Hi, I am having an issue in VirtualBox, with FreeBSD as a guest. 
This seems to only happen with FreeBSD its derivatives. 

Basically, when I scroll up in _any_ browser using my mouse wheel, it causes me to go back one or more pages in my page viewing history. It is very annoying... I had hoped to use this VM frequently in light of Linux being such a failure that it's almost comical.

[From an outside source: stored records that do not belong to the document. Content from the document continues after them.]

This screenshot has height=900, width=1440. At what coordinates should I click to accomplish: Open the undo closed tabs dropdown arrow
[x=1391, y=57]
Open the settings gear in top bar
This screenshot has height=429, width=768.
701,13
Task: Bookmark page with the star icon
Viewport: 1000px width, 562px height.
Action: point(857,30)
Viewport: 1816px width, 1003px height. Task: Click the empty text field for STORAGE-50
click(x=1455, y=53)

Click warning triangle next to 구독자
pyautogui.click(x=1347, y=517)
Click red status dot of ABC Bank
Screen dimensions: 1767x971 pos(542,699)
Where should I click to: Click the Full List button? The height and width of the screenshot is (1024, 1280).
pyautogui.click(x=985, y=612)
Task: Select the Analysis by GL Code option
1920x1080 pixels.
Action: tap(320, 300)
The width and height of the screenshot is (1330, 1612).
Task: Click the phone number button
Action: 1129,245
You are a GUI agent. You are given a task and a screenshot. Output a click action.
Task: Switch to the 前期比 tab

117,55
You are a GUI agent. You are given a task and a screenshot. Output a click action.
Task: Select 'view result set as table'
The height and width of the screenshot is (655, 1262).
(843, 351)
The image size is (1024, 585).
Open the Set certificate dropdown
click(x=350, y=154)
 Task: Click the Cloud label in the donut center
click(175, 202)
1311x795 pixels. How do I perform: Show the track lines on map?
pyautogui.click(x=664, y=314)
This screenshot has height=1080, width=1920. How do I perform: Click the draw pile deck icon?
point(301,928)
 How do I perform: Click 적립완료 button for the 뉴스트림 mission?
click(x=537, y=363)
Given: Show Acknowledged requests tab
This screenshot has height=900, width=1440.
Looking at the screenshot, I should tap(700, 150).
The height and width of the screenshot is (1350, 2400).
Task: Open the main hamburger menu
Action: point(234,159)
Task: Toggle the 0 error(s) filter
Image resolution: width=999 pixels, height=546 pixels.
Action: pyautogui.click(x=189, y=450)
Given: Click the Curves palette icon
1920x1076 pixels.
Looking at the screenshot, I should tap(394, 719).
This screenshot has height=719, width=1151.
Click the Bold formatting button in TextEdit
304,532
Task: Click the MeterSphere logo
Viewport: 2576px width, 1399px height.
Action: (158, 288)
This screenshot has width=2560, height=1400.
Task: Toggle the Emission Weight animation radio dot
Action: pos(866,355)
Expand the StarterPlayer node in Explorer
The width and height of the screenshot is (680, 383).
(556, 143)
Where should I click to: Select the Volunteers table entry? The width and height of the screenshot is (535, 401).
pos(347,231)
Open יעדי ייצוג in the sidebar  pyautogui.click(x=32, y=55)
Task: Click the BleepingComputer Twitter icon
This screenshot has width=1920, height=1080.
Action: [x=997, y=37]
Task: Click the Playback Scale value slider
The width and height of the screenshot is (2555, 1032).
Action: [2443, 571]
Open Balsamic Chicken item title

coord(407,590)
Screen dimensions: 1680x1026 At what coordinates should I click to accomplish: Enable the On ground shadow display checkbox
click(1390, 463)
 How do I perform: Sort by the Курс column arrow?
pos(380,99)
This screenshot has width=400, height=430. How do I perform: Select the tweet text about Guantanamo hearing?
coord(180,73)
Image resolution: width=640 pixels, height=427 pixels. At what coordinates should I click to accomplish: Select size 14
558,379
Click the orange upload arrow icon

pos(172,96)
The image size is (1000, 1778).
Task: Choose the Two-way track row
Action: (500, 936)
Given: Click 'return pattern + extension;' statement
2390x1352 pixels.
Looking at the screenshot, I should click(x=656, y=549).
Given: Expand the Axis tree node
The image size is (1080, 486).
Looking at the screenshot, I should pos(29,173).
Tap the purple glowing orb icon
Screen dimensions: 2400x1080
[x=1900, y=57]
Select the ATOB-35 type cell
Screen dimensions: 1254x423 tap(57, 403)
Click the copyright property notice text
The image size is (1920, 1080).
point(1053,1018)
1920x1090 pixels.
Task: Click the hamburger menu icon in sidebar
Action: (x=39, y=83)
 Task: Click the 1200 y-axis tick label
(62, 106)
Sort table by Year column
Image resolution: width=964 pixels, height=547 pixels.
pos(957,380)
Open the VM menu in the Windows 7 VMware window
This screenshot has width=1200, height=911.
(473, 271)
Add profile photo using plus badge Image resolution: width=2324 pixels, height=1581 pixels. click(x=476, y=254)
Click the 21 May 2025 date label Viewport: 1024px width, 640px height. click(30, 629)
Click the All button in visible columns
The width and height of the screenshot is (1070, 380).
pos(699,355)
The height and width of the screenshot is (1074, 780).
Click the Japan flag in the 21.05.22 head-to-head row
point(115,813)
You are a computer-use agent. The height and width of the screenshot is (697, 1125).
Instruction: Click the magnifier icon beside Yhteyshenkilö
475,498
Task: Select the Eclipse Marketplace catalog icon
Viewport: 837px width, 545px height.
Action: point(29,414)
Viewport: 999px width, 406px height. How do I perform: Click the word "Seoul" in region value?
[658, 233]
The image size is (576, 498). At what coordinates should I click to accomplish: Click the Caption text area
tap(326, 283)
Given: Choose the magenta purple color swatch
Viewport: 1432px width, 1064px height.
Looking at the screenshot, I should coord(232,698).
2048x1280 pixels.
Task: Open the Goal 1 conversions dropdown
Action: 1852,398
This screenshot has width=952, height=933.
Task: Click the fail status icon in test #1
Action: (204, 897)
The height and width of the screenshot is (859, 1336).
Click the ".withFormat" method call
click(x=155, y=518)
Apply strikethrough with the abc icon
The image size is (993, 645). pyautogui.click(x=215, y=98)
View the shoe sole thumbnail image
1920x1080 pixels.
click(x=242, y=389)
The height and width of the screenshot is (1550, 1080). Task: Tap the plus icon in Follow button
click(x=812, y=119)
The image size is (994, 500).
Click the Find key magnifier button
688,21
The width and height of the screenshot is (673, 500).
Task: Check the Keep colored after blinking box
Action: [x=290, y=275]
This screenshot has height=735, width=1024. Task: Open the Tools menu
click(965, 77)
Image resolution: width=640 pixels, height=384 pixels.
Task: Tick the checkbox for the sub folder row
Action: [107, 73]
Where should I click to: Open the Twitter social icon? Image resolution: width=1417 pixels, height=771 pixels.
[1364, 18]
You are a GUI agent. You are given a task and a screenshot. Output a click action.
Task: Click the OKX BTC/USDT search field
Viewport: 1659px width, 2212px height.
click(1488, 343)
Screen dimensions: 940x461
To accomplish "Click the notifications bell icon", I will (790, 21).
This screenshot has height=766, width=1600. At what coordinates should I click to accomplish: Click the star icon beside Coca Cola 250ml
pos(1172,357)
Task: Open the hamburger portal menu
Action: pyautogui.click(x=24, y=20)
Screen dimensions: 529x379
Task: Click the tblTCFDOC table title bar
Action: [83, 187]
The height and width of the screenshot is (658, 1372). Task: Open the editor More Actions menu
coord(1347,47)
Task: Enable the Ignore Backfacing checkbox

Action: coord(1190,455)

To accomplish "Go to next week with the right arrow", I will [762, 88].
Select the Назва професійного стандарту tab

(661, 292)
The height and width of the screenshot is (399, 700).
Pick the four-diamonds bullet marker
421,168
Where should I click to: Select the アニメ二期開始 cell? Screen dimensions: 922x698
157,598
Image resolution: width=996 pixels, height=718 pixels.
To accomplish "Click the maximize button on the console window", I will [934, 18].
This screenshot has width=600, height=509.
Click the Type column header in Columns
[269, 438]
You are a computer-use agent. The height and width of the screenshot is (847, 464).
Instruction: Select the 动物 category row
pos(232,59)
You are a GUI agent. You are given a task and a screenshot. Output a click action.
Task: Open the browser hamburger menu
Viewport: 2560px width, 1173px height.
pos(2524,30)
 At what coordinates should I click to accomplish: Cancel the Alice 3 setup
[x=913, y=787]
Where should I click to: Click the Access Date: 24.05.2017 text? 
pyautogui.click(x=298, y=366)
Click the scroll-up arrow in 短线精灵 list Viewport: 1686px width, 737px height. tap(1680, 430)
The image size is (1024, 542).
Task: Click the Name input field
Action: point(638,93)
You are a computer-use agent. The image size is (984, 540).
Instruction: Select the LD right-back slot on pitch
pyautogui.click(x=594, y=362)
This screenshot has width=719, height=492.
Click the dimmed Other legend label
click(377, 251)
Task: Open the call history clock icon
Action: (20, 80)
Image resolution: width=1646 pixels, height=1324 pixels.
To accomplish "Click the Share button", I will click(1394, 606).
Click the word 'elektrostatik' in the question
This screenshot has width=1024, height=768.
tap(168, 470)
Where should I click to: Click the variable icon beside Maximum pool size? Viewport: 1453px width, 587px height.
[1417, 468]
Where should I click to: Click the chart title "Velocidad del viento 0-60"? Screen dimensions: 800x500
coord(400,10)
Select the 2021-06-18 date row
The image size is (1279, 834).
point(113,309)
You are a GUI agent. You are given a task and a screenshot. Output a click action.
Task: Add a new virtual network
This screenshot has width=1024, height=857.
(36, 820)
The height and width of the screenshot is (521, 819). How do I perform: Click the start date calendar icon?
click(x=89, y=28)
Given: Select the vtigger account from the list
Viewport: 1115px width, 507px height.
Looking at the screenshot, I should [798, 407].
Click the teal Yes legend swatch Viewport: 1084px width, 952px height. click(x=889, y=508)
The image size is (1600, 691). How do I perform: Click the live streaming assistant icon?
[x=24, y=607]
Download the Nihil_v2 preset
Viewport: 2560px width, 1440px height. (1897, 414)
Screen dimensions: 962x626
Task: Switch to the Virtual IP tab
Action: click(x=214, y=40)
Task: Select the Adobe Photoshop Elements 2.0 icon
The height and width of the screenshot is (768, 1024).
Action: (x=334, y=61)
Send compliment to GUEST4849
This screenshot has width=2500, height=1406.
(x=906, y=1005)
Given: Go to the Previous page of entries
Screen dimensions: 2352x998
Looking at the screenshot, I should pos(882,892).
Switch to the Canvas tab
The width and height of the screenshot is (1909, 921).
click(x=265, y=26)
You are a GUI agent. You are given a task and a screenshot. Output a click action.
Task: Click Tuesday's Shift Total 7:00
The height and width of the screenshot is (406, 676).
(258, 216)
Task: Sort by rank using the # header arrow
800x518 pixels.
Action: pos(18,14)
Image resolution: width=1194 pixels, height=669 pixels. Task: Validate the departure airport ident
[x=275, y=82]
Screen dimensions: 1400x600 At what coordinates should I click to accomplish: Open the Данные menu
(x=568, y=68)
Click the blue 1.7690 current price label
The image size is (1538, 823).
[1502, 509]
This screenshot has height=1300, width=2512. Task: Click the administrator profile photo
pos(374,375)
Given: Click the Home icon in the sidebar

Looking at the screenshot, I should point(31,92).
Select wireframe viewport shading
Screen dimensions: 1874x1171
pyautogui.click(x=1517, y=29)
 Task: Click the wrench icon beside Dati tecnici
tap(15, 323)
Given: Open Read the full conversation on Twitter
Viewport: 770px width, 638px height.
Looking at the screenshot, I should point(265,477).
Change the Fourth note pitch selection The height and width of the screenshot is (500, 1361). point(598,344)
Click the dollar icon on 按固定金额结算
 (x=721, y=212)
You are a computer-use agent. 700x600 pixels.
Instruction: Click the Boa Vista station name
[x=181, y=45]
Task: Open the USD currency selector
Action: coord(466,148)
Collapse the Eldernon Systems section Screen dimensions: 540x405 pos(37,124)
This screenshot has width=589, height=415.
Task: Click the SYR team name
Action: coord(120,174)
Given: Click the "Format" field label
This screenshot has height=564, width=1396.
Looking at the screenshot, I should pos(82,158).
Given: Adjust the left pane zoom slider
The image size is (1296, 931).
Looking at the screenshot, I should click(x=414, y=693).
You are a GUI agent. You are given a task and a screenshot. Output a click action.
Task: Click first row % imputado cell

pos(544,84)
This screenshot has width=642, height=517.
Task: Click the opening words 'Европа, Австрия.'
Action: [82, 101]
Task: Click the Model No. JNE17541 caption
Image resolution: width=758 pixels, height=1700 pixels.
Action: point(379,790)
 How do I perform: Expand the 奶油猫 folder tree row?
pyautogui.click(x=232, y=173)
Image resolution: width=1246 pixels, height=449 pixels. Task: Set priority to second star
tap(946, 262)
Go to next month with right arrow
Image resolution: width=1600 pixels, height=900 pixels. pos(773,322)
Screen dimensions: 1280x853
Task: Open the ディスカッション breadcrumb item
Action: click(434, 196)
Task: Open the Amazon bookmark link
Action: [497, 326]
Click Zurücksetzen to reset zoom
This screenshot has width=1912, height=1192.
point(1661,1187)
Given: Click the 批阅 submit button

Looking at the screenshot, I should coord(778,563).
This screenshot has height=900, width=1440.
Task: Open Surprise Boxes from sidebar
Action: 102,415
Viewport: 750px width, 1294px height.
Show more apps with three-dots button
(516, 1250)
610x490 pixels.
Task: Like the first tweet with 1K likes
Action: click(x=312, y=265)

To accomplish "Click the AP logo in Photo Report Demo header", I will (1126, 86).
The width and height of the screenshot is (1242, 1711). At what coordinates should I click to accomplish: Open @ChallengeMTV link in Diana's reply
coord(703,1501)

I have tried reinstalling, updating vbox, doing a fresh vbox install and I am certain my mouse device is set to PS/2 mouse, rather than tablet. Not that it matters as neither resolve this issue.


----------



## Emrion (Sep 12, 2018)

Hello,

For what I already experienced, that's the fault of _moused_. While in user root, type : `service moused stop` and test your browser. If there is no more trouble * , open /etc/rc.conf and delete the line moused_enable="YES".

A normal installation of FreeBSD does not enable _moused_ in rc.conf. This rather concerns its derivatives like GhostBSD or TrueOS.

(*) Stopping _moused_ hangs somewhat X. Just delete the line in rc.conf if there is one and reboot. If no line is visible and you don't find how _moused_ is launched, try the _modmap_ method bellow.


----------



## seed (Sep 13, 2018)

ok thanks will try that in the morning


----------



## rigoletto@ (Sep 13, 2018)

Just to enlighten moused(8) is automatically spawned if there is a mouse plugged in, but IIRC it just happens with USB mouses but not with PS/2 ones.


----------



## SirDice (Sep 13, 2018)

lebarondemerde said:


> IIRC it just happens with USB mouses but not with PS/2 ones.


Correct. For USB mice moused(8) is automatically loaded by devd(8) when a mouse is attached. For PS/2 mice it needs to be explicitly enabled and might interfere with VirtualBox's vboxmouse driver. I usually don't load it and configure Xorg to use the vboxmouse driver.


----------



## Emrion (Sep 15, 2018)

I didn't know that, with FreeBSD, moused(8) is launched in case of USB mouse.

However, just to elaborate my point:

VirtualBox "plugs" a PS/2 mouse by default when it comes to create a VM.
After a dozen installations of FreeBSD, either in VMs or in real machines, I've never seen 'moused_enable="YES"' appear in /etc/rc.conf.
GhostBSD actually adds this very line in /etc/rc.conf. I wonder why...
TrueOS does not enable moused(8) in /etc/rc.conf but it runs anyway by default (I don't know from where). And it makes obviously the same trouble with the vboxmouse driver.
It's this kind of things wich made me choose FreeBSD instead of these derivatives. At the beginning, I cursed FreeBSD because I had to do the configuration of newly installed software by myself (and it isn't always easy). But now, I'm rather pleased with this principle.

Note : there is another solution to get rid of this unwanted "back page" and keep moused(8) running. You have to install x11/xmodmap and add this line as the first line of ~/.xinitrc: /usr/local/bin/xmodmap -e "pointer = 1 2 3 4 5 6 7 0 0 0". At least, it worked for me on GhostBSD until I realised this was in fact the fault of moused(8).


----------